_TRECHO EXTRAÍDO_:
--------------------
EM MARCHA O presidente Michel Temer tenta se manter equidistante
da crise política, enquanto caciques do PMDB estão na linha de tiro
(Crédito:Pedro Ladeira/Folhapress)
O desequilíbrio da balança do
procurador-geral provocou a reação imediata das classes política e jurídica.
Causou espécie a maneira como o véu que há pelo menos três semanas encobria os
pedidos de prisões do quarteto do PMDB foi retirado. Embora o relator da Lava
Jato, Teori Zavascki, já estivesse de posse da solicitação havia mais de 15
dias, os demais ministros da Supremo Corte só tomaram conhecimento do caso pela
imprensa. O vazamento, atribuído a Janot, despertou a ira dos ministros. Na
sexta-feira 10, o procurador negou estar por trás da difusão dos áudios. “Não
tenho transgressores preferidos”, acrescentou. O leite já estava derramado.
Para os ministros tratou-se de uma estratégia destinada a pressioná-los. “É
grave. Não se pode cometer esse tipo de coisa. É uma brincadeira com o
Supremo”, sapecou o ministro Gilmar Mendes. Outro magistrado acusou Janot de
fazer “política em favor do PT”. Fundamenta essa tese o timing escolhido pelo
procurador para o pedido de prisões. Argumentou o mesmo ministro que Renan e
Jucá sobreviviam incólumes, enquanto eram úteis ao PT. Só viraram alvos depois
de bandearem-se para a órbita do presidente Michel Temer. O raciocínio faz todo
sentido. Renan responde a 11 inquéritos no Supremo, dos quais nove associados à
Lava Jato. Nenhum destes recebeu denúncia de Janot, embora os casos em questão
sejam ainda mais graves.
--------------------
_TAREFA PROPOSTA 1_: Segundo o trecho extraído, a quantos inquéritos Renan responde no Supremo?

(Entradas de dados)
--------------------
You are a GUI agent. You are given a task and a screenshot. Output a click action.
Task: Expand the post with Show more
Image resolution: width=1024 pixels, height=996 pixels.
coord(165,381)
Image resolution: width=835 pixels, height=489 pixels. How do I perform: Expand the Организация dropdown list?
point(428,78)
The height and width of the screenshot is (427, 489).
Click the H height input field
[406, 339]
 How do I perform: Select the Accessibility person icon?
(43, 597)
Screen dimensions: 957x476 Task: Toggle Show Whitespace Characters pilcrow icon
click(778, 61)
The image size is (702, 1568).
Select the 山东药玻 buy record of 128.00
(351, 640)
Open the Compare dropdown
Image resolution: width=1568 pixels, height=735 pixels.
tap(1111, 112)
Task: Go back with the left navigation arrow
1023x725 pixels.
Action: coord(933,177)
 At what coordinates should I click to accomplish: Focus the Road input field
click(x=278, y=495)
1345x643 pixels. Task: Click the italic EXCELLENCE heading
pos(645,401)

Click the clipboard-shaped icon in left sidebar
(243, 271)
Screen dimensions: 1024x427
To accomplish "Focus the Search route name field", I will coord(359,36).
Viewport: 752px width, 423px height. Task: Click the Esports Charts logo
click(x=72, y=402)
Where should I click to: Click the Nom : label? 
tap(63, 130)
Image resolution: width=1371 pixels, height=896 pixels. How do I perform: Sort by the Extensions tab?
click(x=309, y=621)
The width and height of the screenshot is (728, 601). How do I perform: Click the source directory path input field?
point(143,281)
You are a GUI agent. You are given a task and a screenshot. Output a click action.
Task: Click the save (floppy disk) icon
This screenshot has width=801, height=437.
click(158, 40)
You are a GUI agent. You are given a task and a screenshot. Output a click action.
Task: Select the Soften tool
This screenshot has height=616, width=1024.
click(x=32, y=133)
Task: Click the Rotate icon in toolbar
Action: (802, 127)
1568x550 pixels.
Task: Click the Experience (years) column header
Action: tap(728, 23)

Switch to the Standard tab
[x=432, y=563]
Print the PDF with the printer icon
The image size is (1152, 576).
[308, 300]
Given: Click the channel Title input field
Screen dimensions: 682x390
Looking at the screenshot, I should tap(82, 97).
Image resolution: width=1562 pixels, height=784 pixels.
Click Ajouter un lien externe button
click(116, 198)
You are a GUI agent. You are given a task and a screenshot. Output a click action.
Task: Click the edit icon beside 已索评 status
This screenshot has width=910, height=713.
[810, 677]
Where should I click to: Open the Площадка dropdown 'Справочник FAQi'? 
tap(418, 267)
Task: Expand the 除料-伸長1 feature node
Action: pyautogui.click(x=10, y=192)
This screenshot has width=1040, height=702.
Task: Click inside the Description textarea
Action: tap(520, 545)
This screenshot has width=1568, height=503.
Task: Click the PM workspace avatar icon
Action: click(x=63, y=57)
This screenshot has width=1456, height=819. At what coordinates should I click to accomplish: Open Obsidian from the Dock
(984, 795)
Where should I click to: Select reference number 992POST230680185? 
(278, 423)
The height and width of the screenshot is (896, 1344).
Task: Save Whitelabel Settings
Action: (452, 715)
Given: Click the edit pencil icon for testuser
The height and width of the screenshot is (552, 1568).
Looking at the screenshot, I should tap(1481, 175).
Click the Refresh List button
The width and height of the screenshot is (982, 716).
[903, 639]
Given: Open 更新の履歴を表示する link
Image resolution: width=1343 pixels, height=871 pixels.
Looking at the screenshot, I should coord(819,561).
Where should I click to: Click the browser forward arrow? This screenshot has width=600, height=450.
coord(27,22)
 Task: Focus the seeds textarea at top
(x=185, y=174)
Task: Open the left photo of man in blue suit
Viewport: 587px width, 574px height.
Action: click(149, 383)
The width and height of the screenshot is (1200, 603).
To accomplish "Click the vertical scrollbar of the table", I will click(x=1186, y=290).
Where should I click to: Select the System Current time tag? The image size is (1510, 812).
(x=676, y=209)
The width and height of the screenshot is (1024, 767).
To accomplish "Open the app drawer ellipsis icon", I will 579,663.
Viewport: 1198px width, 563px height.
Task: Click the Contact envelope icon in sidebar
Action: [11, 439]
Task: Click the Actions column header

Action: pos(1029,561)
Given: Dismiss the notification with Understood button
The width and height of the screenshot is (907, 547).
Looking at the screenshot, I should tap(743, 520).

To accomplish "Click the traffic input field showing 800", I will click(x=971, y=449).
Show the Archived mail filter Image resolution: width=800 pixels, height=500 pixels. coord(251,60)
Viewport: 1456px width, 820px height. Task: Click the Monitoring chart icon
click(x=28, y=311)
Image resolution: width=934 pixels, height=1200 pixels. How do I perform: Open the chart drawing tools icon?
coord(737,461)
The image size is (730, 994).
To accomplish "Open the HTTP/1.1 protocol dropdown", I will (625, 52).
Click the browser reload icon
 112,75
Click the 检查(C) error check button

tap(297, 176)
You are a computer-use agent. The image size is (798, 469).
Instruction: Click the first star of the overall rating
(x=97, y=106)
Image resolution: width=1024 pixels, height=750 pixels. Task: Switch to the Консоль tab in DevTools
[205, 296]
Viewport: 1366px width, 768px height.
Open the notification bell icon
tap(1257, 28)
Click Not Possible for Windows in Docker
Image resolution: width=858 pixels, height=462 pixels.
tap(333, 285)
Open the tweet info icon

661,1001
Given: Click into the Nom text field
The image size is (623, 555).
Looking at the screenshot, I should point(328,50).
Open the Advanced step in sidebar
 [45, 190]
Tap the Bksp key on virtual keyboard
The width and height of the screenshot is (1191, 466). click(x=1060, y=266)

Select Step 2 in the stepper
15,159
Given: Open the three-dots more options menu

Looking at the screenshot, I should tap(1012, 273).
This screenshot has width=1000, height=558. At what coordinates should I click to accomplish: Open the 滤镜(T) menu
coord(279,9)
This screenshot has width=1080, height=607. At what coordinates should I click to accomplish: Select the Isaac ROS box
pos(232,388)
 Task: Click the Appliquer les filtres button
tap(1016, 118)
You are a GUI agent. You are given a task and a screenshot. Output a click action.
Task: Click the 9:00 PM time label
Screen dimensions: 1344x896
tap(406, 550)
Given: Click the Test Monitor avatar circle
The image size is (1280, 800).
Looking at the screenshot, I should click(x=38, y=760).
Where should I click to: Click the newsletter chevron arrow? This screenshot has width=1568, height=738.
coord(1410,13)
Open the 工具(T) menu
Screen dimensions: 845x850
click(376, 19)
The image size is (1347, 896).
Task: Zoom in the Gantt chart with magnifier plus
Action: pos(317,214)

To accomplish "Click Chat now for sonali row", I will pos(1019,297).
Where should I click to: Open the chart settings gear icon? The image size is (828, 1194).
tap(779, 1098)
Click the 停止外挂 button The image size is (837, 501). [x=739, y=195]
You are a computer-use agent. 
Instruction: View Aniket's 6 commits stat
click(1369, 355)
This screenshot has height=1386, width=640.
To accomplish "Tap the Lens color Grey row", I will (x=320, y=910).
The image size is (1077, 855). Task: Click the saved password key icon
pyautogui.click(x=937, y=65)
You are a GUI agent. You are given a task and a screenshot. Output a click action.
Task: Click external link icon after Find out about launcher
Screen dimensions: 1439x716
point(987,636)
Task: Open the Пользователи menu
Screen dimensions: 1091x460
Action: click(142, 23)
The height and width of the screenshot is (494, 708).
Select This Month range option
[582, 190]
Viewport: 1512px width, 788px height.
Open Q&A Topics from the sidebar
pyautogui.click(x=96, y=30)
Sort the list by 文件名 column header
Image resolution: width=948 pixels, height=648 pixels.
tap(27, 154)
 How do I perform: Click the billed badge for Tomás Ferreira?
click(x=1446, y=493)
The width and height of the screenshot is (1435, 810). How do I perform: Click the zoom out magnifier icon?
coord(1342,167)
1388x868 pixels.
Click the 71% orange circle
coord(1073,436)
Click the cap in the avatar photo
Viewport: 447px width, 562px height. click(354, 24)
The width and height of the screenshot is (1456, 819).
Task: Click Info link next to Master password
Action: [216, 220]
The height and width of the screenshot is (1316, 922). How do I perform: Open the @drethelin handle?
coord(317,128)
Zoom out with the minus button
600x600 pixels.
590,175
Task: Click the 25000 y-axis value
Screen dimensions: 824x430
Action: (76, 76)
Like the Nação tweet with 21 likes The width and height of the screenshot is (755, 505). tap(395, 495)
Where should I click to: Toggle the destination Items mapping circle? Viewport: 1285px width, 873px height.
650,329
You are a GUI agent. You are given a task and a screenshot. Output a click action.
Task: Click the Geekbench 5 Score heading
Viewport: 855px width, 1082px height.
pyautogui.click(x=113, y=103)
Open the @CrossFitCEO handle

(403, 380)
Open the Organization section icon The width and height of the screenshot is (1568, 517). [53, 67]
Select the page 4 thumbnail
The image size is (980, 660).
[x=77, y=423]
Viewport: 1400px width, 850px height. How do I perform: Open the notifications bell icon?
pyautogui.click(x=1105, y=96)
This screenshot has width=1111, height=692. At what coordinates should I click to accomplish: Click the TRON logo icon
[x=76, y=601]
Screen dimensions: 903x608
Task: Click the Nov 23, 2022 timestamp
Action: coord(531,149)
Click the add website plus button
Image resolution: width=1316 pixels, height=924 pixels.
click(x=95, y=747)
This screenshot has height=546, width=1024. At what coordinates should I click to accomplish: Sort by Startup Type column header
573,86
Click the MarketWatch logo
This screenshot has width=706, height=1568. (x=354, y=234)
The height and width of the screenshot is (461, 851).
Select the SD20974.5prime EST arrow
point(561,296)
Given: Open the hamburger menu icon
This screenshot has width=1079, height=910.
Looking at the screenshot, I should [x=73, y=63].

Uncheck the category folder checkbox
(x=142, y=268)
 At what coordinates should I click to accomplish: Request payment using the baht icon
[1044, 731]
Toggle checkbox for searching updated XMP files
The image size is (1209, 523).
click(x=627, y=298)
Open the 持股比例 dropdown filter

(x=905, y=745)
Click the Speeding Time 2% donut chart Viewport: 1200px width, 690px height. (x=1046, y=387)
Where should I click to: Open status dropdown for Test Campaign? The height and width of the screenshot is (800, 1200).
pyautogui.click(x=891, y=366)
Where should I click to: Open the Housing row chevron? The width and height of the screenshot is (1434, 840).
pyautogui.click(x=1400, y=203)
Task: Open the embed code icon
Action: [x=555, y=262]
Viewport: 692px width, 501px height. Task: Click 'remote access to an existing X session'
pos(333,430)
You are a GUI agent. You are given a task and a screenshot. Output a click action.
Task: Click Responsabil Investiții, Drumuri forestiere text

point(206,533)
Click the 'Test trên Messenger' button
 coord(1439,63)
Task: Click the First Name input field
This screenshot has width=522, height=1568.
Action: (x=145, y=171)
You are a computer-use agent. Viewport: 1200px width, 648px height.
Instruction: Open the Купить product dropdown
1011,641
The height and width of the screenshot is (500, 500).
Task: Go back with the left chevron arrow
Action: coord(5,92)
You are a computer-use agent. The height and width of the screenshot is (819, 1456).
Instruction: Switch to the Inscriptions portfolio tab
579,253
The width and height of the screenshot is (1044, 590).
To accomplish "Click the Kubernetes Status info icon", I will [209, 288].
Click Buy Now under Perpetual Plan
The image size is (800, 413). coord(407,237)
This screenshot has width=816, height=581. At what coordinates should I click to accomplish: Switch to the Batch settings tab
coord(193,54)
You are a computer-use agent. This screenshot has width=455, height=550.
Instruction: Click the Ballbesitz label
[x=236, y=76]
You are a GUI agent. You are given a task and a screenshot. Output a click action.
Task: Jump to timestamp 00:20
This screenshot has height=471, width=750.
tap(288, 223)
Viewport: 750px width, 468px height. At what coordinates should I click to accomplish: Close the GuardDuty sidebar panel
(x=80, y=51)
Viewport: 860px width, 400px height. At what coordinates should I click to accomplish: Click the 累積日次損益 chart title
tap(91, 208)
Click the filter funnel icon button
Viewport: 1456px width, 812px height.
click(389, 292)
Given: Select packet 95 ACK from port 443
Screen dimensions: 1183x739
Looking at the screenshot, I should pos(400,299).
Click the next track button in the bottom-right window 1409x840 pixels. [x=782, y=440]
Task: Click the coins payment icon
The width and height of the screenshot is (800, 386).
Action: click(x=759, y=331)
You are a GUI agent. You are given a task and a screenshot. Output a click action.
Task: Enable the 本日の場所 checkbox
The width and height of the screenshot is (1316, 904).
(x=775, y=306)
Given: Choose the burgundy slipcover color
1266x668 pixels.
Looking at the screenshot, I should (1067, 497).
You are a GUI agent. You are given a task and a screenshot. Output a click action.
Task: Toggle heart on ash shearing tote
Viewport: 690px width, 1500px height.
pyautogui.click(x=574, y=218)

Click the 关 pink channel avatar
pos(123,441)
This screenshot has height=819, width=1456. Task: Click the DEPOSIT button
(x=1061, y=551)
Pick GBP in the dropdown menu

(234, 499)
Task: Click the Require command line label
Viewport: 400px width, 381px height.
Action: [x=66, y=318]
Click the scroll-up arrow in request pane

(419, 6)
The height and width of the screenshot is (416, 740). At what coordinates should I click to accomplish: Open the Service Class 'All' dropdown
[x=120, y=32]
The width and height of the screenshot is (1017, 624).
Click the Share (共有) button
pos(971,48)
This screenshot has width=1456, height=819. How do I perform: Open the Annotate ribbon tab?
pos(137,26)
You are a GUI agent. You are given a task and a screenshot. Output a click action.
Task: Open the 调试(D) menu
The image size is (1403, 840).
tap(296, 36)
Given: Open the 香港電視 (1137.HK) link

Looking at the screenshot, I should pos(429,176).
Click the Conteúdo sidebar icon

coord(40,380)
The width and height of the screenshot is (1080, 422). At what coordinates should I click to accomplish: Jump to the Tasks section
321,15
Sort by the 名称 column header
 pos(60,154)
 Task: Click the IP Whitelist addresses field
--------------------
_TAREFA PROPOSTA 2_: Atualize a listagem a partir da linha que contém "Viewport: 752px width, 423px" e seguindo até a linha que contém "click(x=309, y=621)", ambas incluídas, trocando "Extensions" por "Plugins" e mantendo todo o resto igual. Devolva somente essas linhas.

_SOLUÇÃO DA TAREFA 1_: Renan responde a 11 inquéritos no Supremo.

_SOLUÇÃO DA TAREFA 2_:
Viewport: 752px width, 423px height. Task: Click the Esports Charts logo
click(x=72, y=402)
Where should I click to: Click the Nom : label? 
tap(63, 130)
Image resolution: width=1371 pixels, height=896 pixels. How do I perform: Sort by the Plugins tab?
click(x=309, y=621)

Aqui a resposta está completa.